[Dataset excerpts]
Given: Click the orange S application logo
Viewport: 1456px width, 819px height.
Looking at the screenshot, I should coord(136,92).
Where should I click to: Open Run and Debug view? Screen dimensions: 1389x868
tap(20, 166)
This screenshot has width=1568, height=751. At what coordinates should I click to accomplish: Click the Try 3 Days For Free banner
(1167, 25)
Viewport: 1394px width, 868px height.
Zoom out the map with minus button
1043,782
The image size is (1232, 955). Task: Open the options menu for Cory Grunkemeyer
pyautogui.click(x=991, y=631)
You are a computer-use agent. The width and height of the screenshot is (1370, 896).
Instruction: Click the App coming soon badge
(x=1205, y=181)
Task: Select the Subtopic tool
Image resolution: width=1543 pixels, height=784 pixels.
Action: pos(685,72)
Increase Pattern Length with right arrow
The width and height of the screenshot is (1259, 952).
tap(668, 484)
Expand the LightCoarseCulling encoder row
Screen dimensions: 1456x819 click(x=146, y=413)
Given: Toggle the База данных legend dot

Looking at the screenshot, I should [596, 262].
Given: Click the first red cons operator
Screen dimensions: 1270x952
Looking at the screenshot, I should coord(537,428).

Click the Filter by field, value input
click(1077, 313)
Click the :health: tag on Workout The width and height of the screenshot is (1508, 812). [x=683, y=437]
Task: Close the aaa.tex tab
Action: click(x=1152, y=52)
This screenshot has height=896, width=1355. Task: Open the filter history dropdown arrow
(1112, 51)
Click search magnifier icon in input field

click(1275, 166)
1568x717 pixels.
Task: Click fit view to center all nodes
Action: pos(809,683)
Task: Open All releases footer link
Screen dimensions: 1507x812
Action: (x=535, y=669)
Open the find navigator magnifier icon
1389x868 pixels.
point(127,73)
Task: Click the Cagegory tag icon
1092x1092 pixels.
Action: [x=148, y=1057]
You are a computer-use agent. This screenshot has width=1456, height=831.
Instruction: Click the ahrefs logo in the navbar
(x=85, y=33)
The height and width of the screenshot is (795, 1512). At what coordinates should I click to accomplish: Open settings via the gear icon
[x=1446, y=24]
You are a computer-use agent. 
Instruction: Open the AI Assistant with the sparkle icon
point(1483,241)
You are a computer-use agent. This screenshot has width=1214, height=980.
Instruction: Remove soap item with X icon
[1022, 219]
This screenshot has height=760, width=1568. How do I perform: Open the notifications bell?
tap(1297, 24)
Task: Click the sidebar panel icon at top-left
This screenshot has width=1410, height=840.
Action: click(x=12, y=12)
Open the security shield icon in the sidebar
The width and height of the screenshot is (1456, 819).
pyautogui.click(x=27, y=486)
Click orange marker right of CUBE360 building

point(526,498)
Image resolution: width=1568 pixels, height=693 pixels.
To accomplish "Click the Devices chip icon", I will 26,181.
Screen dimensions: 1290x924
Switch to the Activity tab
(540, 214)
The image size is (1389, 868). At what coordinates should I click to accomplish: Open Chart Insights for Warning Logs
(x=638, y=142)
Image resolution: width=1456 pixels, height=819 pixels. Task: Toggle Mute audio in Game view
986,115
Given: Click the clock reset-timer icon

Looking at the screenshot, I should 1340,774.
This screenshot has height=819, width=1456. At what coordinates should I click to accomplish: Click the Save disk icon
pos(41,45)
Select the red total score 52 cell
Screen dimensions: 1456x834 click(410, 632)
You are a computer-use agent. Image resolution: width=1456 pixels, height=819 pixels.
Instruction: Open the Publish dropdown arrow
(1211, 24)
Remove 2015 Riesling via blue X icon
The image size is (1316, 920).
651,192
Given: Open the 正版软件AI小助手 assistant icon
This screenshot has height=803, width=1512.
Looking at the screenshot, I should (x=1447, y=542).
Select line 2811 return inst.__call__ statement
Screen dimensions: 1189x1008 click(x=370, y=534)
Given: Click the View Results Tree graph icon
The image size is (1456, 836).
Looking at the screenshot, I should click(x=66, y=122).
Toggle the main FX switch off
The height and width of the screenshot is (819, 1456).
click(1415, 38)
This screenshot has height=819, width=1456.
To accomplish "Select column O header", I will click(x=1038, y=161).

EXERCISE INSTRUCTIONS:
All the data must be duplicated exactly, with nothing added or removed.

RESULT OF THE TASK:
Given: Click the orange S application logo
Viewport: 1456px width, 819px height.
Looking at the screenshot, I should coord(136,92).
Where should I click to: Open Run and Debug view? Screen dimensions: 1389x868
tap(20, 166)
This screenshot has width=1568, height=751. At what coordinates should I click to accomplish: Click the Try 3 Days For Free banner
(1167, 25)
Viewport: 1394px width, 868px height.
Zoom out the map with minus button
1043,782
The image size is (1232, 955). Task: Open the options menu for Cory Grunkemeyer
pyautogui.click(x=991, y=631)
You are a computer-use agent. The width and height of the screenshot is (1370, 896).
Instruction: Click the App coming soon badge
(x=1205, y=181)
Task: Select the Subtopic tool
Image resolution: width=1543 pixels, height=784 pixels.
Action: pos(685,72)
Increase Pattern Length with right arrow
The width and height of the screenshot is (1259, 952).
tap(668, 484)
Expand the LightCoarseCulling encoder row
Screen dimensions: 1456x819 click(x=146, y=413)
Given: Toggle the База данных legend dot

Looking at the screenshot, I should [596, 262].
Given: Click the first red cons operator
Screen dimensions: 1270x952
Looking at the screenshot, I should coord(537,428).

Click the Filter by field, value input
click(1077, 313)
Click the :health: tag on Workout The width and height of the screenshot is (1508, 812). [x=683, y=437]
Task: Close the aaa.tex tab
Action: click(x=1152, y=52)
This screenshot has height=896, width=1355. Task: Open the filter history dropdown arrow
(1112, 51)
Click search magnifier icon in input field

click(1275, 166)
1568x717 pixels.
Task: Click fit view to center all nodes
Action: pos(809,683)
Task: Open All releases footer link
Screen dimensions: 1507x812
Action: (x=535, y=669)
Open the find navigator magnifier icon
1389x868 pixels.
point(127,73)
Task: Click the Cagegory tag icon
1092x1092 pixels.
Action: [x=148, y=1057]
You are a computer-use agent. This screenshot has width=1456, height=831.
Instruction: Click the ahrefs logo in the navbar
(x=85, y=33)
The height and width of the screenshot is (795, 1512). At what coordinates should I click to accomplish: Open settings via the gear icon
[x=1446, y=24]
You are a computer-use agent. 
Instruction: Open the AI Assistant with the sparkle icon
point(1483,241)
You are a computer-use agent. This screenshot has width=1214, height=980.
Instruction: Remove soap item with X icon
[1022, 219]
This screenshot has height=760, width=1568. How do I perform: Open the notifications bell?
tap(1297, 24)
Task: Click the sidebar panel icon at top-left
This screenshot has width=1410, height=840.
Action: click(x=12, y=12)
Open the security shield icon in the sidebar
The width and height of the screenshot is (1456, 819).
pyautogui.click(x=27, y=486)
Click orange marker right of CUBE360 building

point(526,498)
Image resolution: width=1568 pixels, height=693 pixels.
To accomplish "Click the Devices chip icon", I will 26,181.
Screen dimensions: 1290x924
Switch to the Activity tab
(540, 214)
The image size is (1389, 868). At what coordinates should I click to accomplish: Open Chart Insights for Warning Logs
(x=638, y=142)
Image resolution: width=1456 pixels, height=819 pixels. Task: Toggle Mute audio in Game view
986,115
Given: Click the clock reset-timer icon

Looking at the screenshot, I should 1340,774.
This screenshot has height=819, width=1456. At what coordinates should I click to accomplish: Click the Save disk icon
pos(41,45)
Select the red total score 52 cell
Screen dimensions: 1456x834 click(410, 632)
You are a computer-use agent. Image resolution: width=1456 pixels, height=819 pixels.
Instruction: Open the Publish dropdown arrow
(1211, 24)
Remove 2015 Riesling via blue X icon
The image size is (1316, 920).
651,192
Given: Open the 正版软件AI小助手 assistant icon
This screenshot has height=803, width=1512.
Looking at the screenshot, I should (x=1447, y=542).
Select line 2811 return inst.__call__ statement
Screen dimensions: 1189x1008 click(x=370, y=534)
Given: Click the View Results Tree graph icon
The image size is (1456, 836).
Looking at the screenshot, I should click(x=66, y=122).
Toggle the main FX switch off
The height and width of the screenshot is (819, 1456).
click(1415, 38)
This screenshot has height=819, width=1456.
To accomplish "Select column O header", I will click(x=1038, y=161).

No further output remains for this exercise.